C’est un ex-membre repenti de Daech qui a remis à la chaîne britannique une clé USB contenant les fichiers, volés au chef de la police interne de l’organisation djihadiste, selon Sky News. Les documents en question, qui contiendraient les noms, adresses ou encore numéros de téléphone des recrues, seraient des formulaires remplis par des ressortissants de 55 pays ayant rejoint l’organisation.

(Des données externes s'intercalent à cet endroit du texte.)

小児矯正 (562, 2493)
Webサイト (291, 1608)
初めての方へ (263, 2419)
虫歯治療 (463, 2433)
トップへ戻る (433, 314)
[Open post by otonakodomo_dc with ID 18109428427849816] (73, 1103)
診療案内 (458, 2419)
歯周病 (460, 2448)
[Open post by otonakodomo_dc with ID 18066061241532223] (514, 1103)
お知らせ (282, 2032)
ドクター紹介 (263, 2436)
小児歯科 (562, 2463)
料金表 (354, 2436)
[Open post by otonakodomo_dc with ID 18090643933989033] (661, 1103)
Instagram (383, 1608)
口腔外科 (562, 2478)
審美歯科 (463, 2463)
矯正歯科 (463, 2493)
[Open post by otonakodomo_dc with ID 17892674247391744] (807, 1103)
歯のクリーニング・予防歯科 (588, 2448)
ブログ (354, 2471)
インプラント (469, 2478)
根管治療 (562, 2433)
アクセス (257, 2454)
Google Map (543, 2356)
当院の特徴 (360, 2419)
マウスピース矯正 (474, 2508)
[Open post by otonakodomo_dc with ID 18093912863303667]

SKY NEWS AURAIT LES NOMS DE 22.000 MEMBRES DE L’ETAT ISLAMIQUE

Certains contiendraient des informations sur des djihadistes jusqu’à présent non identifiés qui se trouvent en Europe occidentale, aux Etats-Unis, au Canada, au Maghreb et au Moyen-Orient, toujours selon la chaîne.

« Sky News a informé les autorités de cette prise », indique la chaîne sur son site.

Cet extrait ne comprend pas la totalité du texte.